Mensen met een hoge cognitieve culturele intelligentie hebben meer kans op een bredere kennis van buitenlandse politiek en culturele en economische systemen. Maar dit op zichzelf kan resulteren in negatieve resultaten vanwege "verfijnde stereotypering". Dit reduceert een complexe cultuur tot een korte beschrijving en past deze toe op alle mensen in die cultuur.
Metacognitieve culturele intelligentie dempt dit negatieve effect. Mensen die over deze vaardigheid beschikken, zijn eerder geneigd stereotypen actief te controleren. Ze schorten het oordeel op in interculturele contexten. Ze zijn zich bewust van de culturele voorkeuren van anderen, culturele veronderstellingen in twijfel trekken en hun manier van denken kunnen aanpassen.
Mensen die hoog scoren op motiverende culturele intelligentie hebben een intrinsiek belang om effectief te zijn in cultureel diverse situaties. gedragsmatige culturele intelligentie gaat over het actief vertonen van cultureel passend gedrag.
De theorie is dat deze vier dimensies van CQ mensen helpen legitimiteit te verwerven in een vreemde omgeving vanwege hun beter begrip van die omgeving, en conformiteit met normen en verwachtingen.

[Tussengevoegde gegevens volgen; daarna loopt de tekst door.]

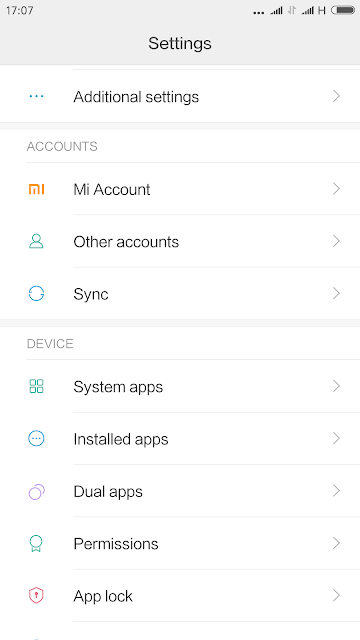Tap the Other accounts person icon
Viewport: 360px width, 640px height.
pyautogui.click(x=36, y=241)
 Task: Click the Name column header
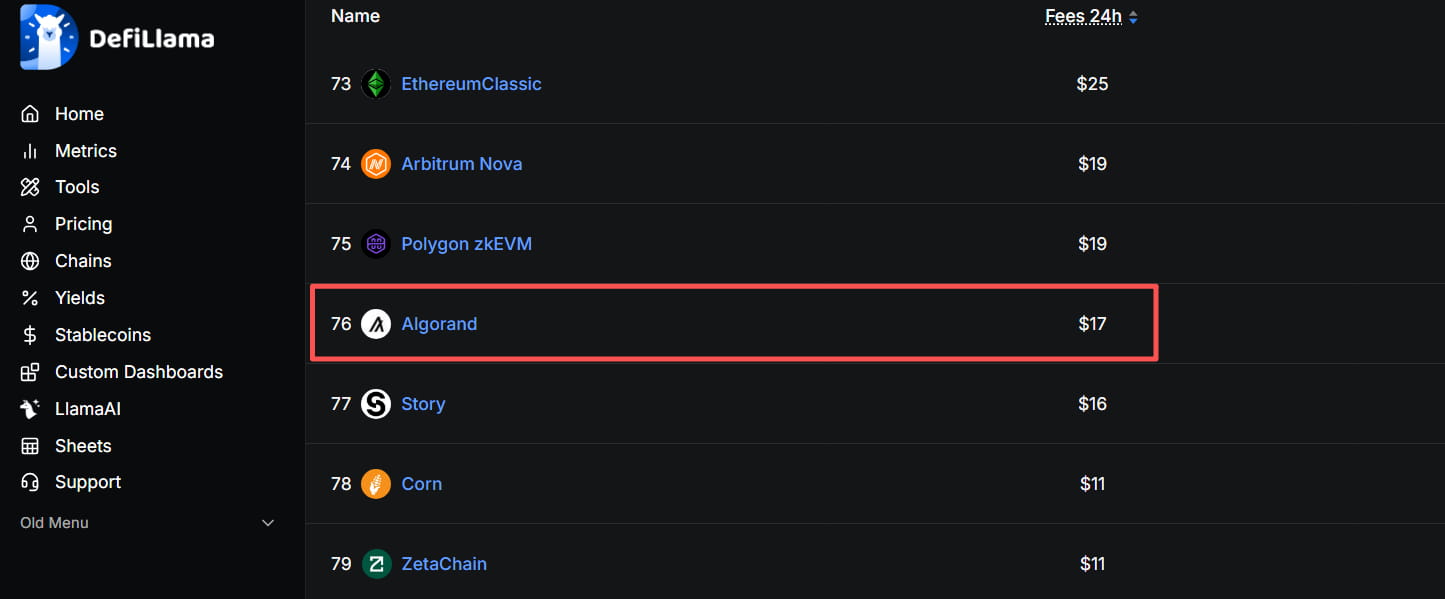click(x=355, y=16)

Culturele intelligentie in de praktijk
We verwachtten dat cognitieve CQ het meest effectief zou zijn en dat, gecombineerd met metacognitieve CQ, het zou de kwaliteit van de relatie en het institutionele succes verbeteren. Dit bleek slechts ten dele zo.
Cognitieve CQ en metacognitieve CQ gecombineerd hebben een significant positief effect op relaties, maar slechts een niet-significant positief effect op institutioneel succes. Als de metacognitieve CQ laag is, het effect van cognitieve CQ op de relatiekwaliteit is eigenlijk negatief.

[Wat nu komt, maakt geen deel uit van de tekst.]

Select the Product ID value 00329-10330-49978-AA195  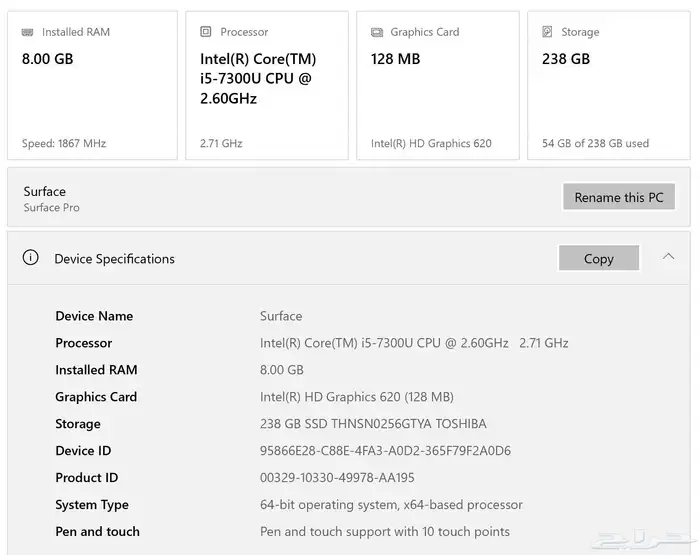tap(337, 478)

Zoals verwacht, motiverende CQ heeft een significant direct positief effect op zowel de kwaliteit van de relatie als het institutionele succes.

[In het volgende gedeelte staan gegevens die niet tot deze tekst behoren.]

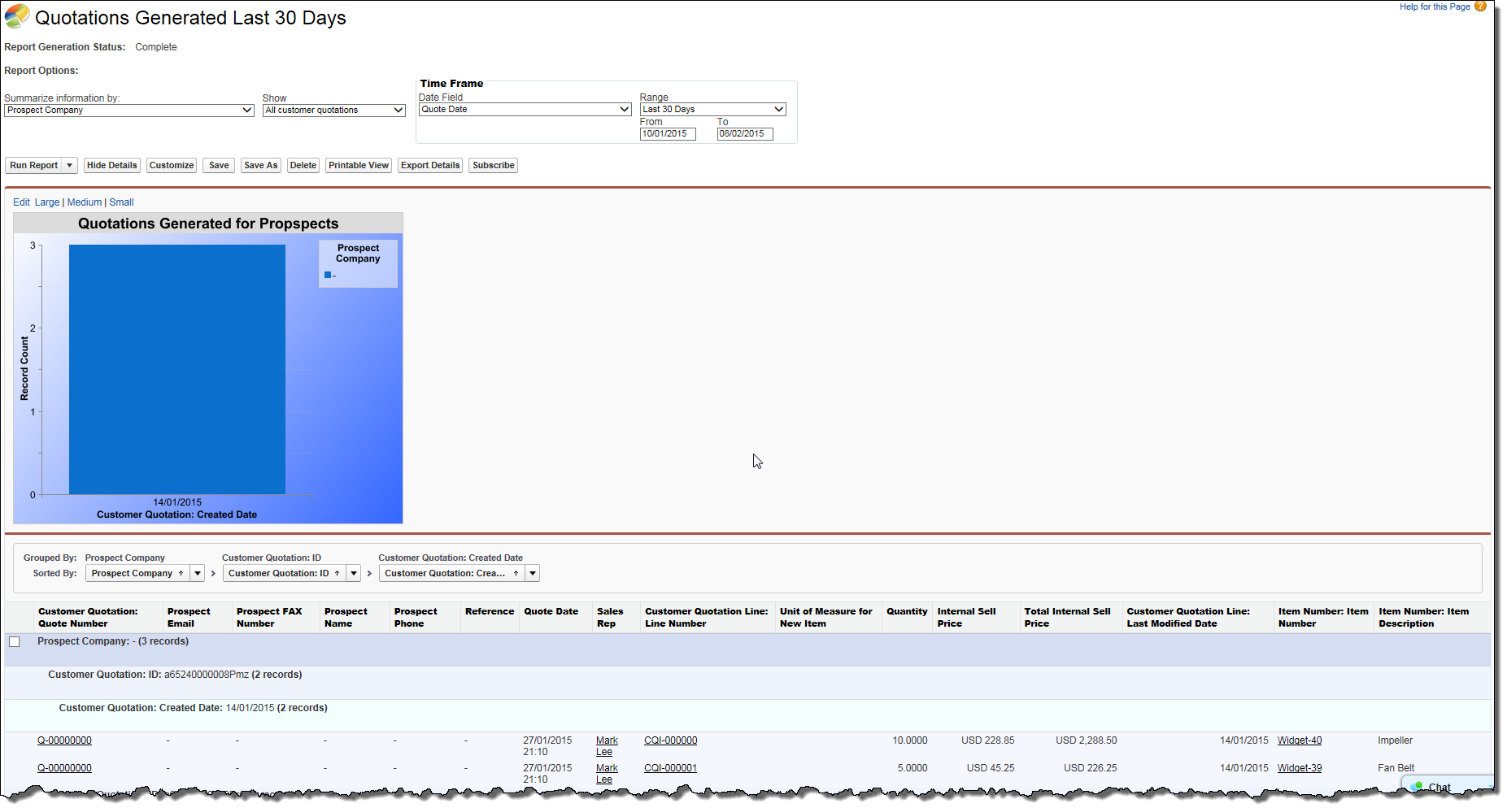Click the From date input field

[x=667, y=134]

Tegen onze verwachting in, onze studie toonde aan dat gedrags-CQ een significant negatief effect had op het succes van de organisatie en een niet-significant negatief effect op relaties. Deze anomalie vereist nader onderzoek.
De studie toont aan dat cognitieve en metacognitieve CQ moeten interageren om kwaliteitsrelaties met zakenpartners en succesvol beheer van culturele verschillen te verzekeren. Gezien deze bevindingen, en eerder bewijs van het positieve effect van CQ op mondiaal leiderschap, managers moeten zwakkere aspecten versterken door middel van training en oefening.
Het is aangetoond dat culturele blootstelling het CQ verbetert. Het stelt mensen in staat om te leren van ervaringen uit verschillende culturen. Dit opent hun geest en vergroot hun culturele empathie, emotionele stabiliteit en flexibiliteit.
Ons onderzoek benadrukt ook het belang van relatiekwaliteit. Investeren in het onderhouden van kwaliteitsrelaties met zakenpartners is van cruciaal belang voor het beheer van culturele verschillen.
Dit artikel is opnieuw gepubliceerd vanuit The Conversation onder een Creative Commons-licentie. Lees het originele artikel.